Travail hybride : six modèles émergent
En mars 2020, partout dans le monde se posa la question du télétravail généralisé, de sa validité et de son efficacité.
En moins de dix-huit mois, ce sont cent cinquante ans de rapport au travail et de modèles d’organisation qui ont été renversés, du moins dans le secteur tertiaire.
A l’automne 2021, c’est désormais aux enjeux du “retour au travail” que les entreprises sont confrontées.

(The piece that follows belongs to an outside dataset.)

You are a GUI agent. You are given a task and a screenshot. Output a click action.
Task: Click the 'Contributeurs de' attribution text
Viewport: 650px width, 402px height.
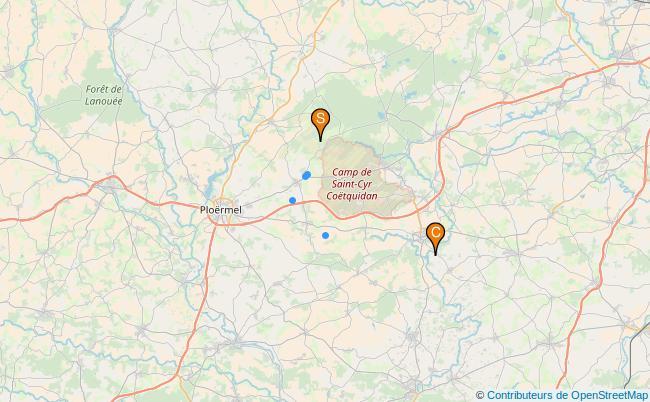(527, 395)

Comment concilier les impératifs de présence au bureau avec l’aspiration massive des salariés à continuer de travailler à distance sur une partie de leur temps ? Comment prendre en compte les nouvelles équations de vie d’une partie grandissante d’entre eux (déménagements en région, bi-résidentialité…) et auxquelles de nombreux DRH se voient de plus en plus confrontés ?Plutôt que d’opposer télétravail et travail au bureau, présentiel et distanciel, il s’agit aujourd’hui de concevoir une organisation véritablement « hybride », et vite.
6 modèles hybrides émergent déjà.
- Le 2 jours de télétravail/semaine devient un véritable standard de marché qui se différencie surtout par la flexibilité qu’il prévoit.
- Le 100% distanciel avec le renoncement complet au bureau reste un choix archi-marginal.
- Le télétravail saisonnier peut intéresser les entreprises dont l’activité l’est aussi.
- Le télétravail réseau permet de développer le coworking à l’échelle de l’entreprise, en transformant tous ses sites (agences, boutiques, dépôts…) en tiers-lieux.
- Le 4 jours de télétravail/semaine ouvre la porte à des choix de vie nouveaux et à une optimisation immobilière radicale.
- Le Travail de partout offrant une flexibilité absolue entre télétravail « à la carte » couplé à des bureaux toujours accessibles ne sera pas adapté à nombre d’entreprises.